Он начал осваивать право, но скоро обратился к изучению медицины. Перемена эта также произошла не по собственному желанию Фридриха, а по повелению герцога, считавшего, что в его владениях и без того довольно юристов. Тем не менее Фридрих относился к изучению медицины с большой серьезностью, как и ко всякой деятельности в своей жизни. И, говоря о своей профессии, он признавался, что медицина «гораздо теснее связана» с поэзией, его собственной слабостью, чем юриспруденция.

На третьем году обучения умер его товарищ Иоганн Гиллер. Немедленно в учебных целях было проведено вскрытие, и именно Фридрих вел на нем протокол: «Легкие были тут и там воспалены и покрыты мелкими гранулами. На верхней части левого легкого было нечто гнойное». Без сомнения, причиной смерти стал туберкулез. Вскоре после этого случая умерло еще двое его товарищей по школе, и у одного из них было обнаружено то же заболевание. Но Фридрих как врач не сделал никакого вывода о возможных последствиях для себя. Вместо этого он как поэт написал «Элегию на смерть юноши».

Шиллер окончил свое пятилетнее обучение без звания доктора, но с многочисленными наградами. После этого он два года работал военным врачом, пока в 1782 году не удалился ради своего писательского призвания в Мангейм. В целом он занимался медициной семь лет, и его можно назвать квалифицированным врачом, однако лечение, которое он сам себе назначал в случае болезни, было обычно до легкомыслия неверным. И семя своей ранней смерти он посеял еще во время занятий медициной.

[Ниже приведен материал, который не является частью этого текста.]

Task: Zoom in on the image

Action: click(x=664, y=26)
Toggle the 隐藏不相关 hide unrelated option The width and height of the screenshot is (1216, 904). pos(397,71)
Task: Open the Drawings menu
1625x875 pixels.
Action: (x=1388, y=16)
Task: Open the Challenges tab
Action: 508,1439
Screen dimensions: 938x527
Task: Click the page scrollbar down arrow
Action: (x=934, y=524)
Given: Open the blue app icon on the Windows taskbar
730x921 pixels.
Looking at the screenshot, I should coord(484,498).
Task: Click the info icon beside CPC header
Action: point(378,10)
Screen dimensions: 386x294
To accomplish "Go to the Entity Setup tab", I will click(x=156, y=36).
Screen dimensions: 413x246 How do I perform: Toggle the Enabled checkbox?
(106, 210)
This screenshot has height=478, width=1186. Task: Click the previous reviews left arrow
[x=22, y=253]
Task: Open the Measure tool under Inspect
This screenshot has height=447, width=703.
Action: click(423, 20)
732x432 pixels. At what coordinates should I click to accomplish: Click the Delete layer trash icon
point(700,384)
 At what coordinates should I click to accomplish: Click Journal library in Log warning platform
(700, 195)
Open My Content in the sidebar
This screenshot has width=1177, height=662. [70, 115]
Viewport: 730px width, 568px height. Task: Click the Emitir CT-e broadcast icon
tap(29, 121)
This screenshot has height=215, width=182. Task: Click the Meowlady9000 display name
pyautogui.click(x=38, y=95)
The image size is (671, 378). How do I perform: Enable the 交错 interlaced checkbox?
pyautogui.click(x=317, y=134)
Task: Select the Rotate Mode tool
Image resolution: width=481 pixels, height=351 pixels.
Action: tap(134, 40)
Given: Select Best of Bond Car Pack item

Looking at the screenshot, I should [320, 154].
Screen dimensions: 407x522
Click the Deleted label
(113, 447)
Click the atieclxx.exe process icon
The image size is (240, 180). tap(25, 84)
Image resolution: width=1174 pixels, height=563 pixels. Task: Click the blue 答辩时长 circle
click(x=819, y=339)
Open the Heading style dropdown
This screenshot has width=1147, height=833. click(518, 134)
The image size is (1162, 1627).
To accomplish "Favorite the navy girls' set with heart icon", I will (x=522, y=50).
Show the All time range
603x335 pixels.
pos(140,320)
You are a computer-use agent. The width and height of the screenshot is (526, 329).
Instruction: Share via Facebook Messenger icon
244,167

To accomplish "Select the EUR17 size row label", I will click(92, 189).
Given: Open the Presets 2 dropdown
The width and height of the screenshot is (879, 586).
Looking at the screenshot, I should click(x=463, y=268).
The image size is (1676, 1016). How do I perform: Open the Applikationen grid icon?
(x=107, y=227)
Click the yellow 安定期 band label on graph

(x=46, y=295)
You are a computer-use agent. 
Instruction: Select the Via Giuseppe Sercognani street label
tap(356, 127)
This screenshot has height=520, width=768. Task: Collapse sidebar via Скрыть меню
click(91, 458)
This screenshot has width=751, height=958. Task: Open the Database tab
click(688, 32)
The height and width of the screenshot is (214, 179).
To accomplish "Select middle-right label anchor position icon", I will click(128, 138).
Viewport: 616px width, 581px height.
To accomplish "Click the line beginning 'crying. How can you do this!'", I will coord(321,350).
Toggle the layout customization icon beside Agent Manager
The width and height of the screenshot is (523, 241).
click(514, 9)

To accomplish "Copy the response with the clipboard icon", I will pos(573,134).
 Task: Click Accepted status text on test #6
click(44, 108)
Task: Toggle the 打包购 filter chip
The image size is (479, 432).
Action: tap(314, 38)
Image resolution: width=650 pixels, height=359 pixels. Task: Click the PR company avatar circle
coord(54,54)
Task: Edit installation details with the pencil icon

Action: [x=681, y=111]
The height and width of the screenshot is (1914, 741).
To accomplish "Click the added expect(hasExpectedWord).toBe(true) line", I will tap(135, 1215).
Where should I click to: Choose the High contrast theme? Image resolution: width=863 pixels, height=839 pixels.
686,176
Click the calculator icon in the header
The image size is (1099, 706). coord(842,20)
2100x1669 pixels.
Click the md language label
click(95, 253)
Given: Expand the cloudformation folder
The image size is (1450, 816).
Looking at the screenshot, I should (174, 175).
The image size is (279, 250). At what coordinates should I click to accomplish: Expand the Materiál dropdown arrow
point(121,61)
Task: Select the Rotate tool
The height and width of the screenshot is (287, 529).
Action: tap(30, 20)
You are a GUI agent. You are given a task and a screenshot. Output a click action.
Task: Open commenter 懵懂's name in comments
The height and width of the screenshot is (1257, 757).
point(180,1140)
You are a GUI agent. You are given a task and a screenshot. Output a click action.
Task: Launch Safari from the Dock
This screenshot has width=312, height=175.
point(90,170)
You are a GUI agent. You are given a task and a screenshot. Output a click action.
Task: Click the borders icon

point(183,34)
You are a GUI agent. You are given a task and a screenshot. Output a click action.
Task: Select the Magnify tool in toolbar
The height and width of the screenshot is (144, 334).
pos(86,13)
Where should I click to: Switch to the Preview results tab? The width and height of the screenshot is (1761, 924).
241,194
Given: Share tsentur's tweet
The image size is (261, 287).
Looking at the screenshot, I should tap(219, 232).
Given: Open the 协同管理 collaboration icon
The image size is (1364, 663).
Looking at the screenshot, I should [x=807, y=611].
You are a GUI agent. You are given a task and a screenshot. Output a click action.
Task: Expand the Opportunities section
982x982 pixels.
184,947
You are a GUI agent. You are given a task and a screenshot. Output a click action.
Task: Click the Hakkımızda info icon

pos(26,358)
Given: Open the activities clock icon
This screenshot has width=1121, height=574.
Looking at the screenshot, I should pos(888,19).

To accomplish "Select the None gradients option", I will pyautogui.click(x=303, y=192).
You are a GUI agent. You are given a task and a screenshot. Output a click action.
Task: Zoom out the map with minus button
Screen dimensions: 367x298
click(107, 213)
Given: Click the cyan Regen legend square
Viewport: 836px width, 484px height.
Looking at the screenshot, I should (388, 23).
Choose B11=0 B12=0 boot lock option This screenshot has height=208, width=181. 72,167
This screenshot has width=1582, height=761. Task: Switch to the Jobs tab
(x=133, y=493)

Фридрих Шиллер, по свидетельству его сестры, «с самого раннего возраста был нежным ребенком», и тяжелые детские болезни протекали у него особенно остро. Хотя он и получил направление в военную академию, там ему стало еще хуже. Один товарищ сказал о нем: «Чрезвычайно больное и слабое тело не позволяло ему еще до сих пор проявить своих способностей». В течение первых двух лет в высшей школе он семь раз лежал в лазарете, чаще всего с кашлем и «катаром легких».

Сыграло свою роль и то, что после трудного учебного дня поэт до поздней ночи сидел за своей литературной работой. Правда, в одной из своих выпускных медицинских работ, «Связь плотской природы человека с его духовной природой», Шиллер писал о том, что «любое состояние духа в свое время вызывает, как следствие, определенное состояние тела», но для себя самого он не извлек из этого никакого урока. На его жизнь повлияли во многом два фактора: слишком много работы и слишком мало отдыха. Шиллер чересчур далеко выходил за те границы, которые ему предписывало его слабое тело.

После своей непродолжительной службы в качестве военного врача он отправился в Мангейм: ему пришлось оставить армию, так как его начальникам не понравилась постановка «Разбойников». Мангейм показался ему наиболее подходящим местом для предполагаемого изгнания, поскольку его пьесы ставились в городском театре. Но там правила бал «холодная лихорадка»: тысячи горожан заболевали малярией. Она поразила и молодого писателя. Вероятно, увидев, как режиссер его театра был насмерть залечен врачом, Шиллер постановил, что впредь сам будет за собой ухаживать. Фридрих прописал себе кремортартар (винный камень), супы на воде и кору хинного дерева, которую он ел как хлеб.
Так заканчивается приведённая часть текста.